— Begin —

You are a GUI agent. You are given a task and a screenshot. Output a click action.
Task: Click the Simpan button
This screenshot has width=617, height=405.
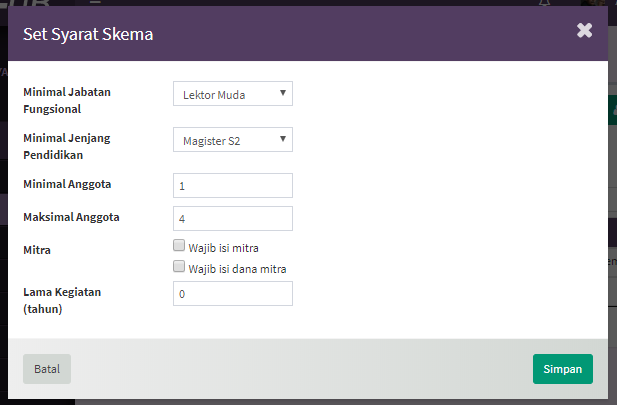(563, 369)
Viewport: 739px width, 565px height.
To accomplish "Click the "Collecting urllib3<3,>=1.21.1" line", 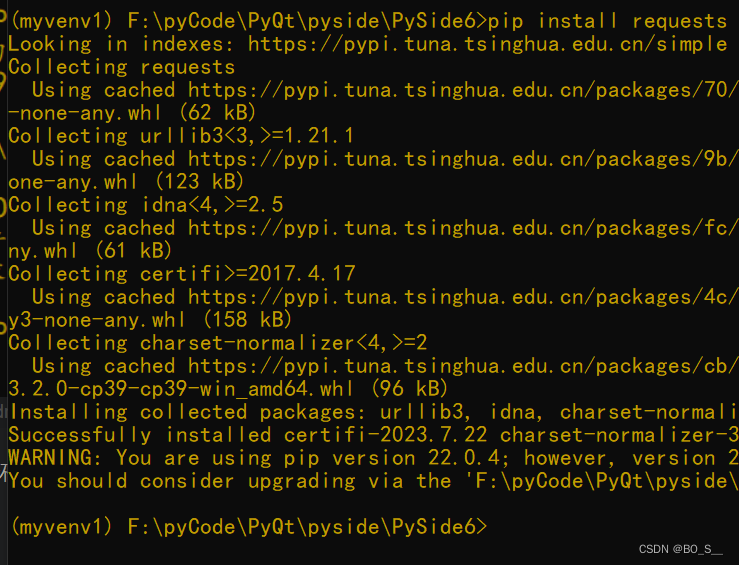I will pos(181,135).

— End —

### REQUEST:
Please identify each line of the data above that contains the word "screenshot" and copy those lines, treating uppercase and lowercase as different.

### TASK OUTPUT:
You are a GUI agent. You are given a task and a screenshot. Output a click action.
This screenshot has width=617, height=405.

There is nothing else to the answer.